# [Task]
Omit every picture, and retype the lines that run from the beginning of the data below through the line containing "You are a GUI", inclusive.

# [Collected data]
= Beginning of Section =

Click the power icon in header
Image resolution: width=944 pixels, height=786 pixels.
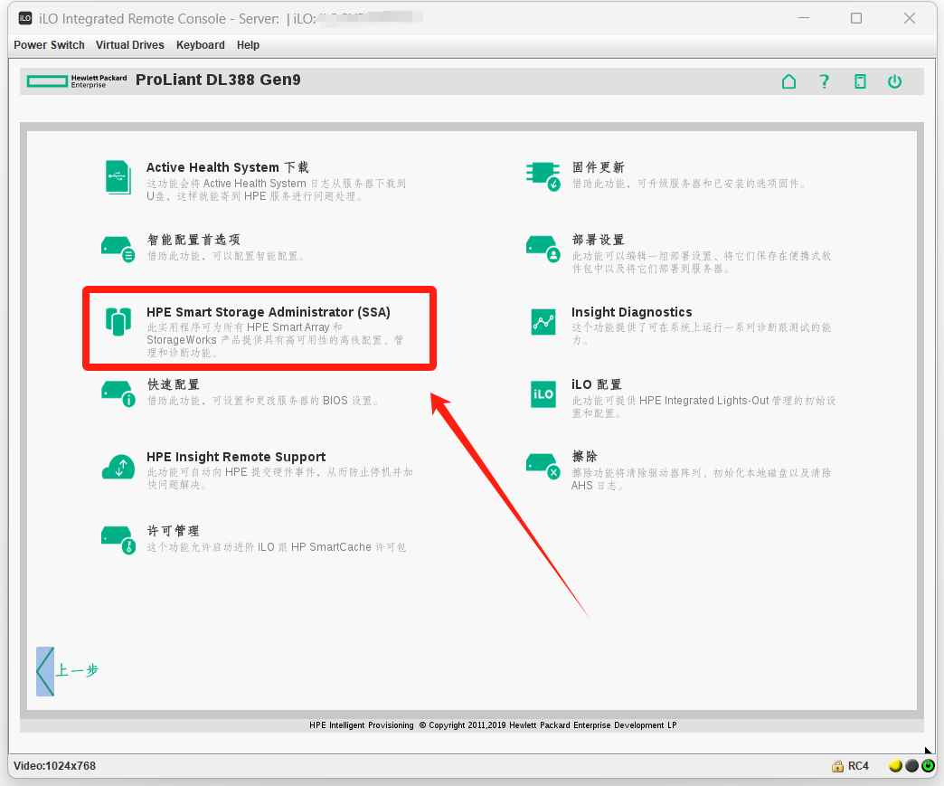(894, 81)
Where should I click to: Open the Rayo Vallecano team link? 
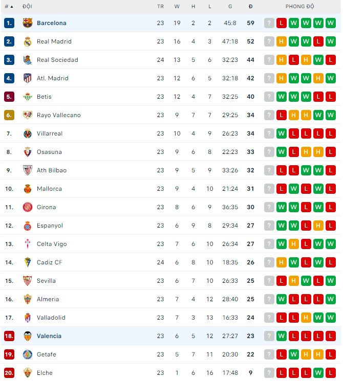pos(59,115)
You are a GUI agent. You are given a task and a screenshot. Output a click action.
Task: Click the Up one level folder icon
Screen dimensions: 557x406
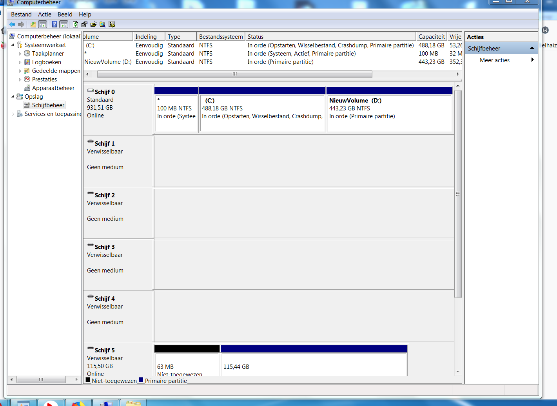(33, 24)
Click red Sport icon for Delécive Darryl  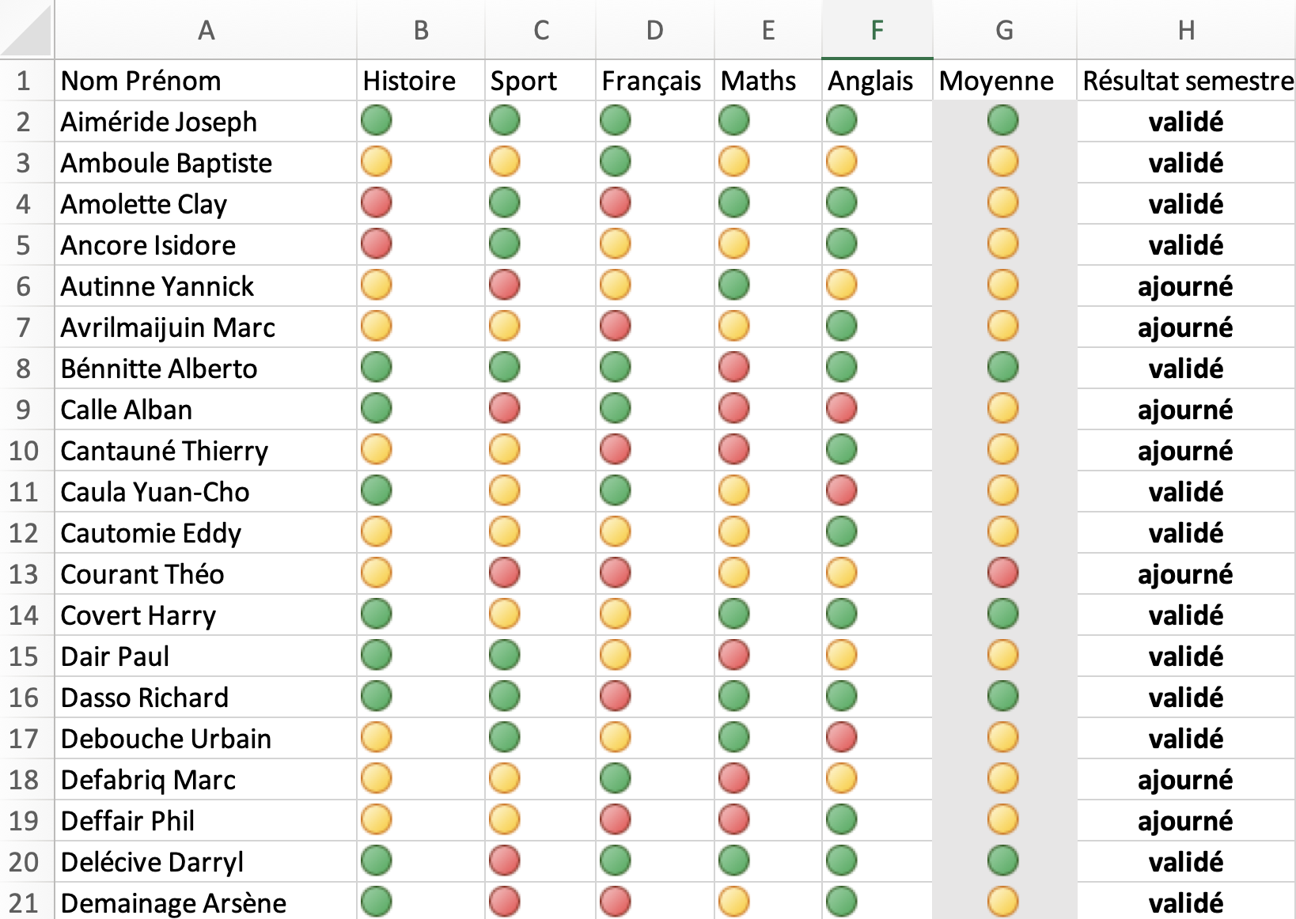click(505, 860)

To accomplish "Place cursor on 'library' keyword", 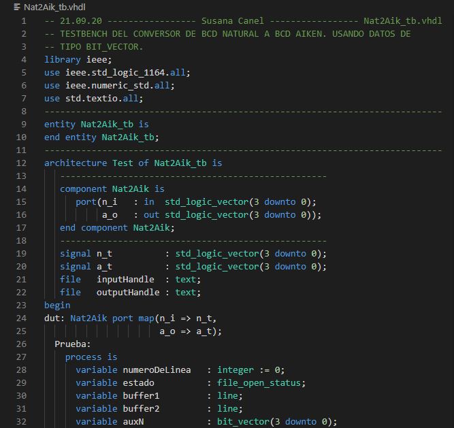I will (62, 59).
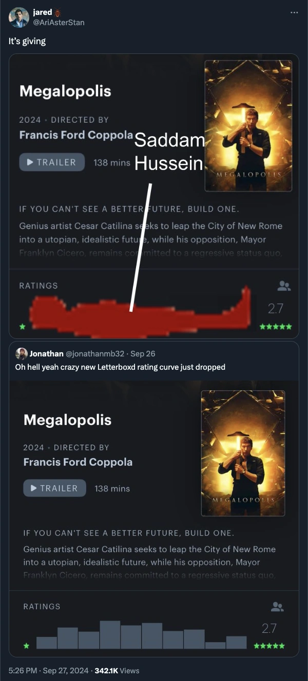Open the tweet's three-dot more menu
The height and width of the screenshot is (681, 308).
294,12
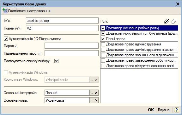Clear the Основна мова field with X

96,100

= End of Section =

# [Written reply]
Click the power icon in header
Image resolution: width=944 pixels, height=786 pixels.
(894, 81)
Where should I click to: Open the Rayo Vallecano team link? 
pos(59,115)
You are a GUI agent. You are given a task and a screenshot. Output a click action.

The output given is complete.